Canadian mine to increase production......I wonder what this really means? This dang stuff is hysterically overpriced now...remember when the world K cartel was supposedly broken by the Rooskies? I think the price per ton dropped about $30 here for about 8 weeks in January and February of last winter before going right back up just in time for planting season. I need about 5 ton to put on some uplands, but to heck with it....I will do with less grass production before I give inflated $ to my co op.

Regards, Mike

http://www.agweb.com/article/potash_corp_mulls_boosting_output_on_signs_of_rising_demand_BLMG/


----------



## haybaler101 (Nov 30, 2008)

Huh, kinda of coincides with cheaper corn. It will get a lot cheaper, they know how much we can spend on $3 corn and they will make sure they get their fair share.


----------



## Vol (Jul 5, 2009)

haybaler101 said:


> they know how much we can spend on $3 corn and they will make sure they get their fair share.


That would be about 1/2 the current price.....

Regards, Mike


----------



## hay wilson in TX (Jan 28, 2009)

I do hope the price of potash will go down, Here.

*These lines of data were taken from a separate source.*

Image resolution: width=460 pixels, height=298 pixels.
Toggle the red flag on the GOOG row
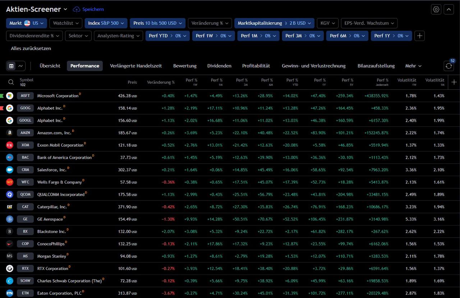[x=2, y=108]
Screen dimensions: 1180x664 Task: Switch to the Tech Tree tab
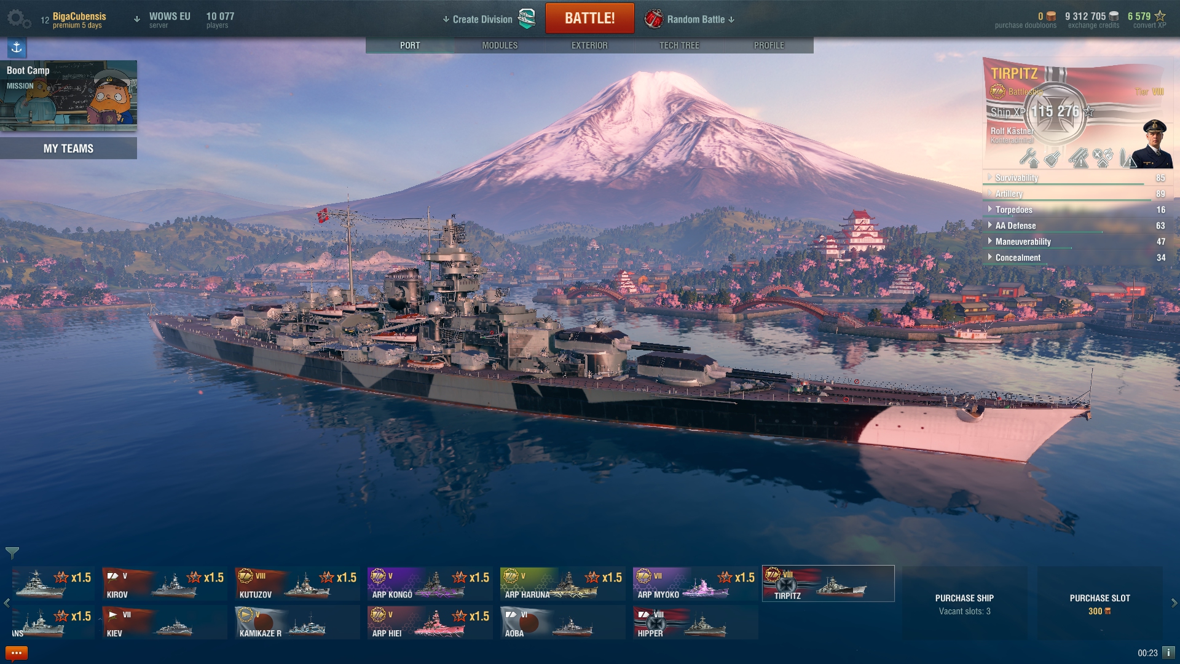(x=679, y=45)
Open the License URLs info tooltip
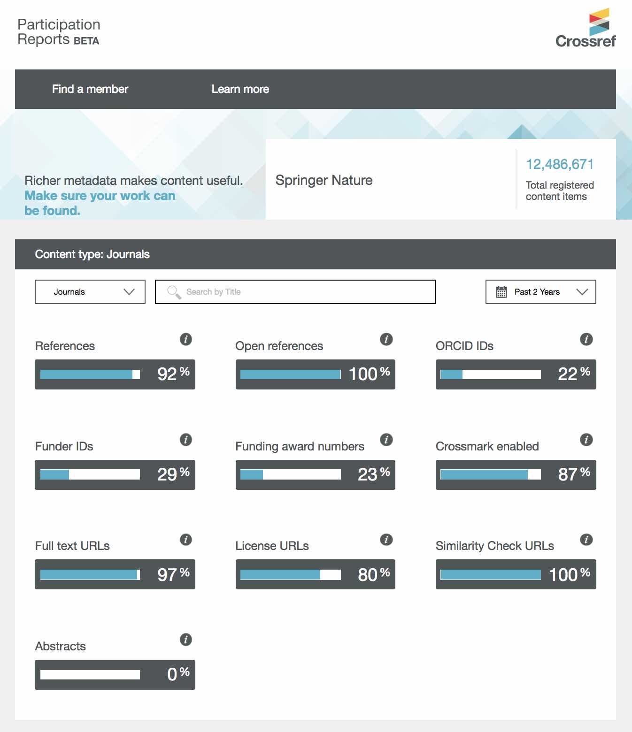 [x=386, y=540]
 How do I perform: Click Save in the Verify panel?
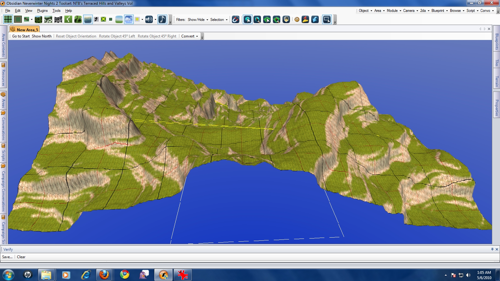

Besides needing potash, I like to use it as a carrier for boron, as well as molybdenum & maybe copper.


----------



## Vol (Jul 5, 2009)

hay wilson in TX said:


> I do hope the price of potash will go down, Here.
> 
> Besides needing potash, I like to use it as a carrier for boron, as well as molybdenum & maybe copper.


Yes the price for Potash is ridiculous....I hope it takes a free fall this winter....maybe if it is not pre-bought heavily then it will fall.

Regards, Mike


----------